Recuerdo que, hace años, al morir mi padre, encontramos en el bolsillo de su chaqueta un trozo de madera de la galería de casa. A mí no me extrañó, porque yo también, cuando la morriña me lleva a dar un paseo por el recuerdo de la gente que ya no está con nosotros, o de nuestro lugar en el mundo –Pena Folenche en mi caso–… tocar por un momento esa castaña seca o ese trozo de madera que saco de la mochila… me conectan con el mundo… mi mundo interior. Bastantes mandos y objetos tecnológicos tenemos ya en nuestra vida, y… sin vida, como para no apreciar esos detalles tan sencillos y cargados de simbolismo.

Hace poco, otro amigo, berziano de pro, me hizo llegar una foto captada por su móvil. La instantánea me pareció impactante. Se trataba de una figura del hidalgo don Quijote de La Mancha y su fiel escudero Sancho abandonados a su suerte a los pies de un contenedor, junto con otros objetos, que Alfredo –Fredi para los amigos– tuvo el acierto de inmortalizar.
Uno, que le da más vueltas a sus reflexiones que la dinamo que rozaba la rueda de aquella BH de mi niñez; empezó a hacer sus suposiciones: ¿Qué clase de nuevo inquilino lanzaría la estampa de Alonso Quijano a la basura? ¿Algún propietario sin escrúpulos que se deshace de los objetos de decoración del lector empedernido y solitario del tercero A? ¿Los familiares sin escrúpulos que ponen el piso en venta de la tía solterona recién fallecida? No sé.
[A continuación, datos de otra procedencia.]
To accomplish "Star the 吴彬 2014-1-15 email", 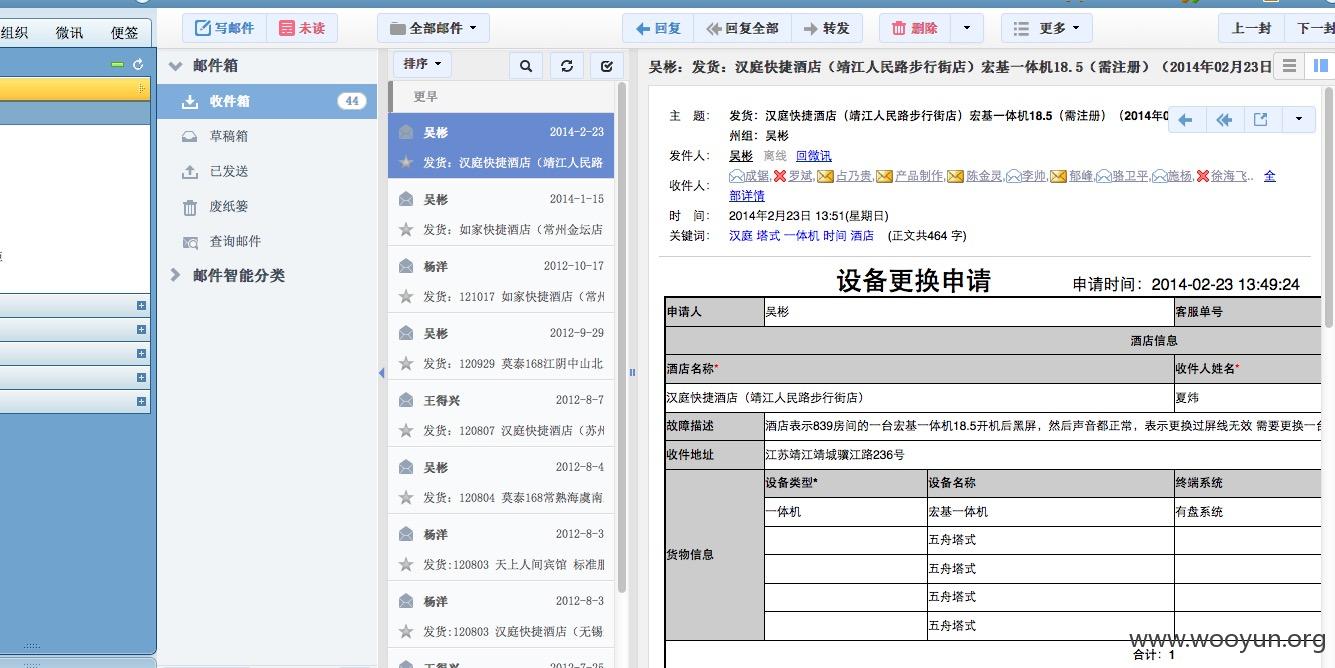I will tap(406, 229).
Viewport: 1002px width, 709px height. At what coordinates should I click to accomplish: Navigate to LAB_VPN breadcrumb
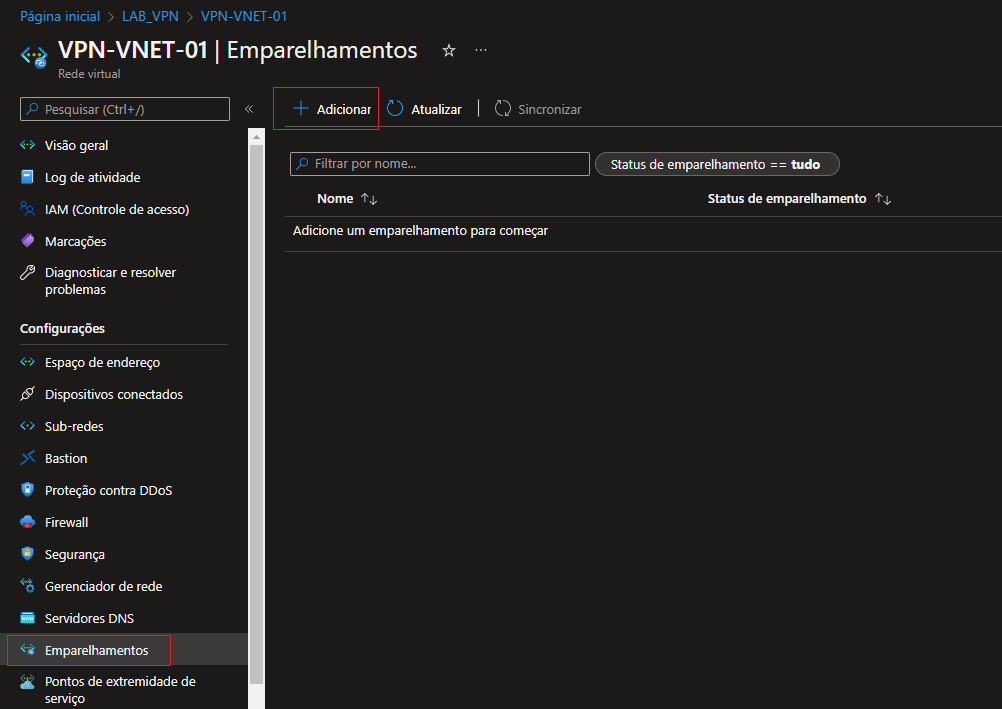150,16
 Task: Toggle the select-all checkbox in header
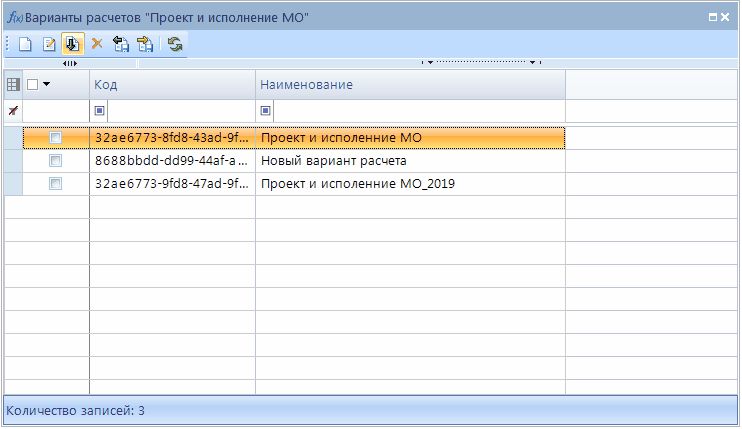[32, 85]
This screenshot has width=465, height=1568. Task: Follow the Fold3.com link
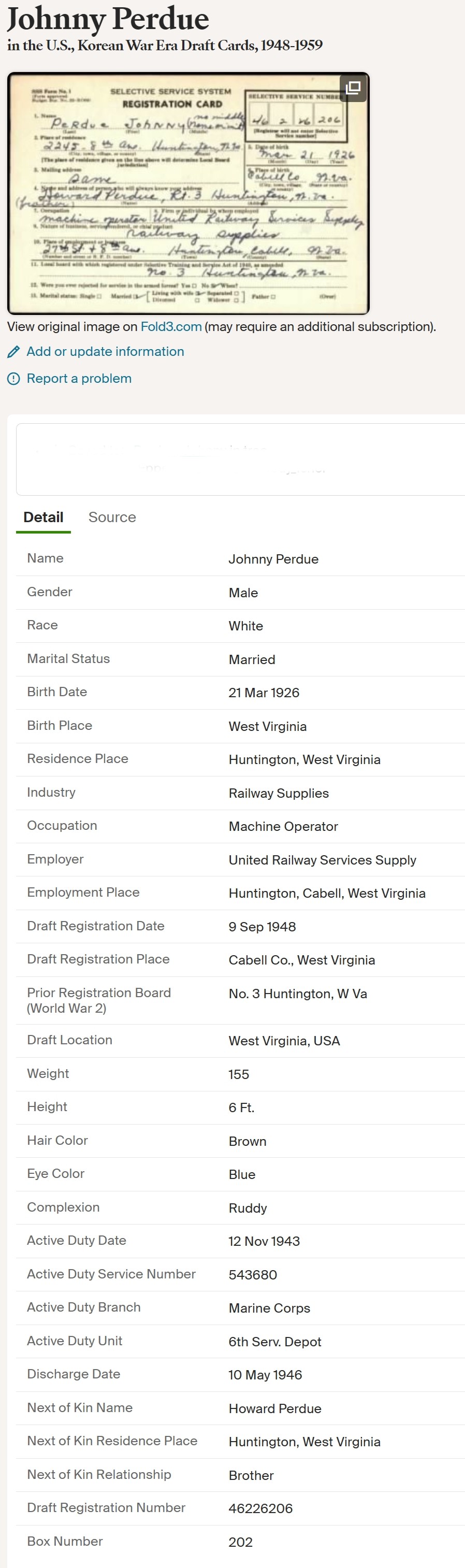coord(171,326)
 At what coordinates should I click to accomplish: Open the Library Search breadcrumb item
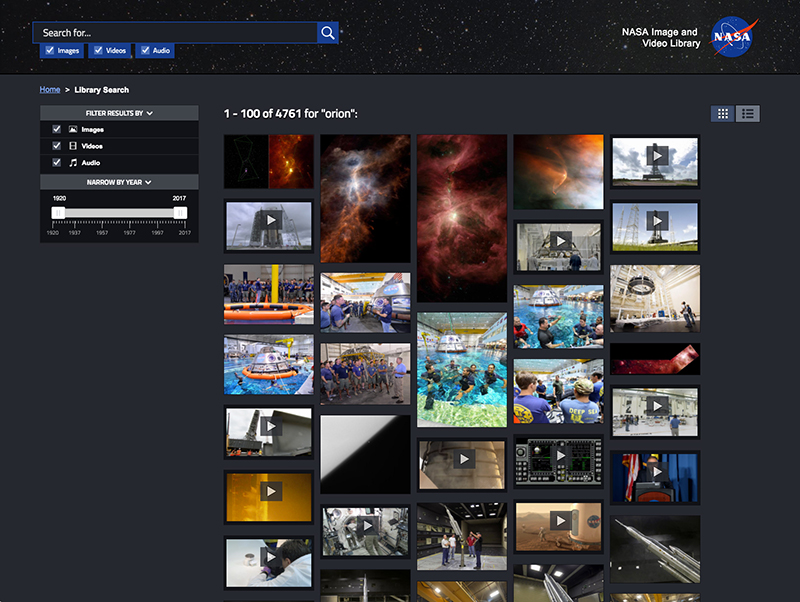coord(100,89)
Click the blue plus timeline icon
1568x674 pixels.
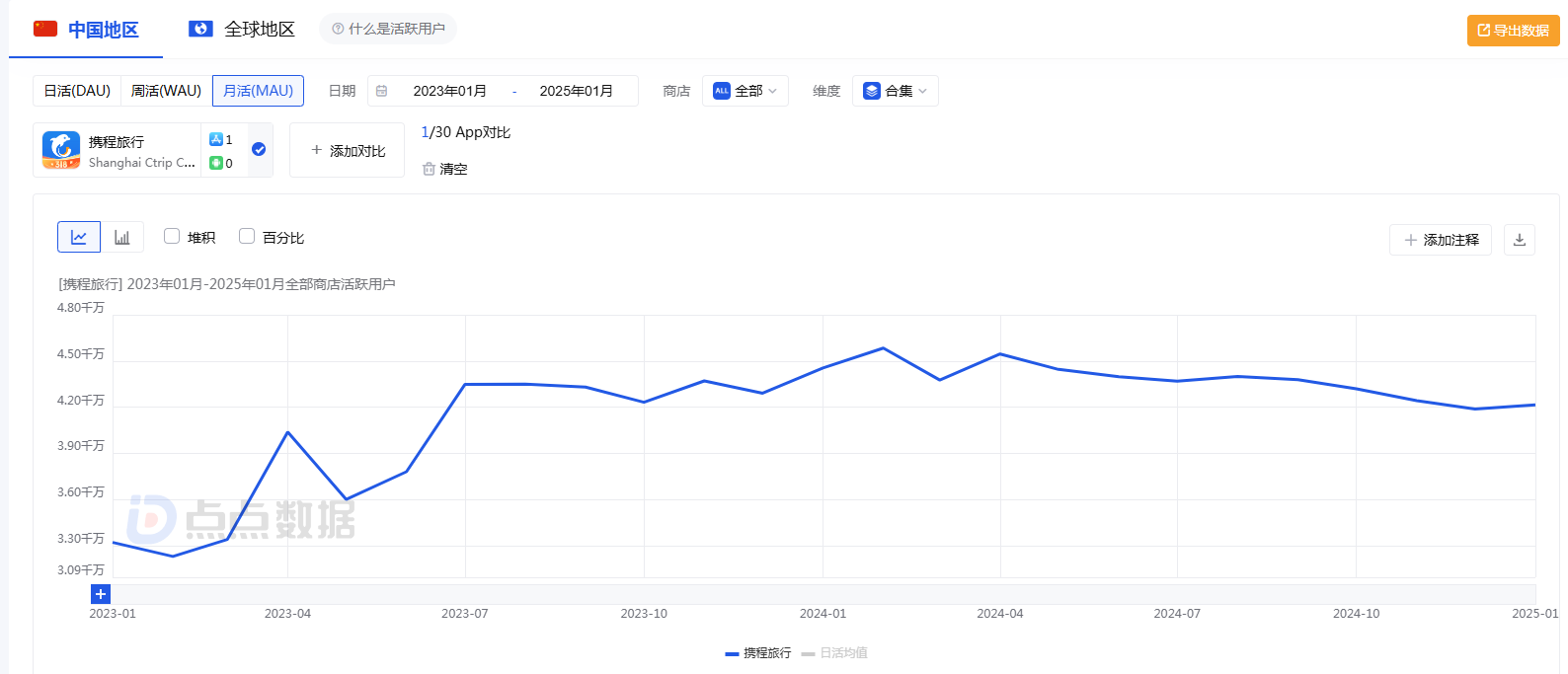(101, 594)
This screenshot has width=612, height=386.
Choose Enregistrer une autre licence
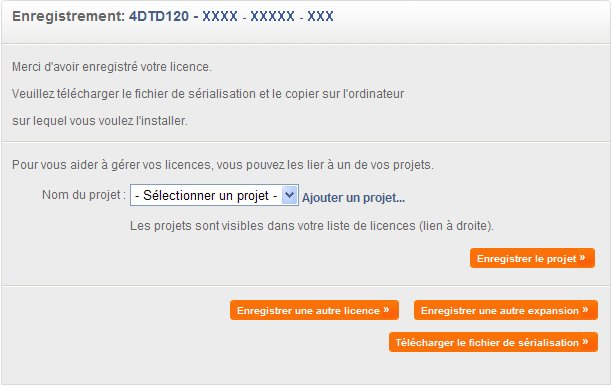pos(314,310)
Francamente no lo sé, pero dale perico al bombo, dale.
Una imagen tan dantesca y cruel, que da para una reflexión futura, y artículo no menos crudo si cabe:
¿Está siendo abocada la cultura a la basura?
¿O puede que se haya aupado tanto a la tele-basura en nuestra sociedad que lo que prime en los hogares sea otro tipo de (in)cultura?
¿Más decorativa y con menos decoro tal vez?